Zudem spült der Verkauf Geld in die Taschen von PTC – bei genauem Hinsehen sind es nicht 725 Millionen US-Dollar, abzüglich Earn-Out, Steuern und Transaktionskosten bleiben aber immer noch 375 Mio. Dollar, wie meine Kollegin Monica Schnitger schön herausgearbeitet hat. Bei etwa 100 Mio. Dollar für Kepware (2015) und 112 Mio. Euro für ThingWorx (2013) – auf heutige Kaufkraft übersetzt etwa 295 Mio. Euro – bleibt ein nettes Plus übrig.

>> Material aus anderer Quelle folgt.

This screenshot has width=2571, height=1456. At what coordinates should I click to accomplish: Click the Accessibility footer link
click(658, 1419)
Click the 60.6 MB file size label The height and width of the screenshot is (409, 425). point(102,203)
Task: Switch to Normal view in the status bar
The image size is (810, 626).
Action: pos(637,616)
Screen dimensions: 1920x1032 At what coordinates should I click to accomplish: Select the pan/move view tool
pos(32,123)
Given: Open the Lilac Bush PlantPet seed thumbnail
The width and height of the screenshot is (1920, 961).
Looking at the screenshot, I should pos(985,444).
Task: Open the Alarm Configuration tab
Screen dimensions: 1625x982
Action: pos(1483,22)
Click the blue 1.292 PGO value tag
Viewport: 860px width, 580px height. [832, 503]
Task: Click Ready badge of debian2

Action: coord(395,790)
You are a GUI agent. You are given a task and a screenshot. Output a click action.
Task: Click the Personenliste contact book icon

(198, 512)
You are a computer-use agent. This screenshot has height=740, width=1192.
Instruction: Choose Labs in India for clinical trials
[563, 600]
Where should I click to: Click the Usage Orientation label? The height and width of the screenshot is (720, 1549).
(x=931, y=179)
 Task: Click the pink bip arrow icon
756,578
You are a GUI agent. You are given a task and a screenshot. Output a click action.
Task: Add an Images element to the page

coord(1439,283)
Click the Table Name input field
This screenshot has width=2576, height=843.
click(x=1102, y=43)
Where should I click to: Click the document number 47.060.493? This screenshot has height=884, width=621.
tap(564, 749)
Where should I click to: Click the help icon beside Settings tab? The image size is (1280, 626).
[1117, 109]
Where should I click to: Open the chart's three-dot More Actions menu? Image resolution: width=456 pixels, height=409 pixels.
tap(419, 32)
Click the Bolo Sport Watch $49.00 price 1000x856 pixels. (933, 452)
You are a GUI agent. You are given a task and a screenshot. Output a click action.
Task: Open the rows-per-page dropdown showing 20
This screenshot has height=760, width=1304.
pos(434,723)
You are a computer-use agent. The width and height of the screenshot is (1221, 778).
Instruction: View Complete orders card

Interessant ist übrigens auch die Führungsmannschaft des neuen Unternehmens Velotic: Brian Shepherd (ehemals bei PTC und Rockwell) fungiert als CEO, Jim Heppelmann (ehemaliger CEO und Chairman von PTC) als Executive Chairman. Es sieht aus, als ob am Ende alle glücklich seien: PTC mit Geld in der Tasche und einem geschärften Profil, TPG mit einem schönen neuen Unternehmen und einige interessante Figuren der Branche mit neuen Jobs.